“Obviously, this is an internal affair of our neighbors, but, of course, attacks on the canonical, thousand-year-old Armenian Apostolic Church are of grave concern,” said Lavrov. “The church has traditionally always been one of the key pillars of Armenian society, and we would very much not like this church to be subjected to unjustified attacks essentially without any serious grounds.
“And we feel that within the Armenian society a movement in support of the church is very, very serious. It is based on profound traditions which Orthodoxy has in Armenia,” he said, calling for a solution “based on full respect for the rights of believers.”
Armenia - Armenian Foreign Minister Ararat Mirzoyan meets his Russian counterpart Sergei Lavrov, Yerevan, May21, 2025.
Mirzoyan was quick to reject the criticism. He insisted that Armenian authorities are cracking down not on the church as a whole but on “a few clerics” who plotted a coup or engaged in other illegal political activities.
“This is a legal process, and this is an internal affair of Armenia,” Mirzoyan told a joint news conference with the European Union’s visiting foreign policy chief, Kaja Kallas. “Mr. Lavrov had better not interfere in the internal affairs and internal politics of Armenia.”
Lavrov clearly referred to last week’s arrests of two Armenian archbishops which came amid Prime Minister Nikol Pashinian’s efforts to depose Catholicos Garegin II, the church’s supreme head highly critical of his domestic and foreign policies. Archbishop Bagrat Galstanian and 14 of his supporters were charged on June 25 with plotting to topple Pashinian through “terrorist acts.”
Armenia - Archbishop Mikael Ajapahian (second from left) leaves the Echmiadzin headquarters of the Armenian Apostolic Church for a law-enforcement agency in Yerevan, June 27, 2025.
Two days later, security forces raided the church headquarters in Echmiadzin in a bid to arrest another archbishop, Mikael Ajapahian. But they failed to do that after meeting with fierce resistance from hundreds of angry priests and laymen. Ajapahian surrendered to a law-enforcement agency several hours after the unprecedented raid condemned by the Armenian opposition and many public figures.
Ajapahian was charged with calling for a violent regime change. Both he and Galstanian have described the separate criminal cases as politically motivated.
Pashinian launched his campaign against the top clergy a month ago.
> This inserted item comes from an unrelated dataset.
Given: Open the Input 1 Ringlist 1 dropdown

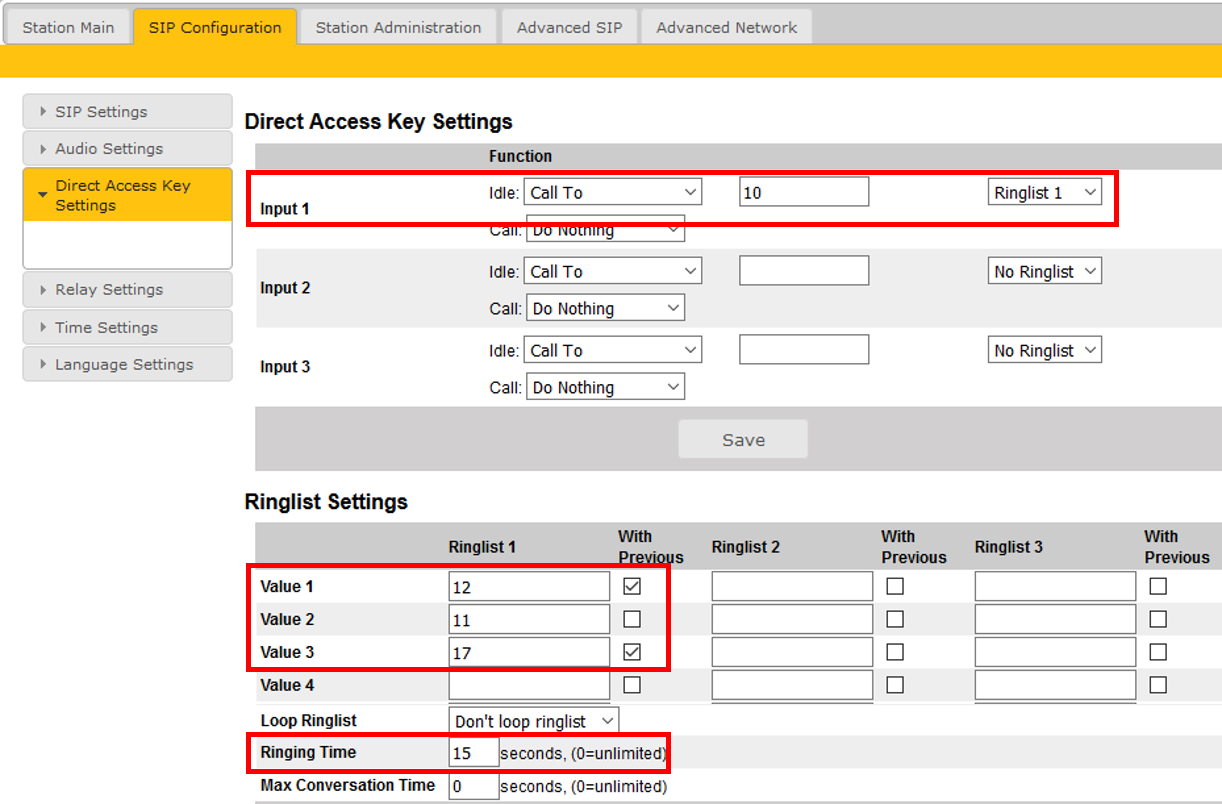Looking at the screenshot, I should (1044, 193).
On June 26, he threatened to forcibly remove Garegin from Echmiadzin if the Catholicos continues to ignore his demands to resign.
Samvel Karapetian, an Armenian-born billionaire based in Moscow, visited Echmiadzin and condemned the campaign on June 17 hours before being arrested and charged with calling for a violent overthrow of Pashinian. Several Russian lawmakers openly deplored Karapetian’s arrest, leading Yerevan to send a protest note to Moscow.
The controversial arrests appear to be reigning Russian-Armenian tensions which the two sides eased earlier this year. Lavrov underscored that thaw in bilateral relations when he visited Yerevan on May 21.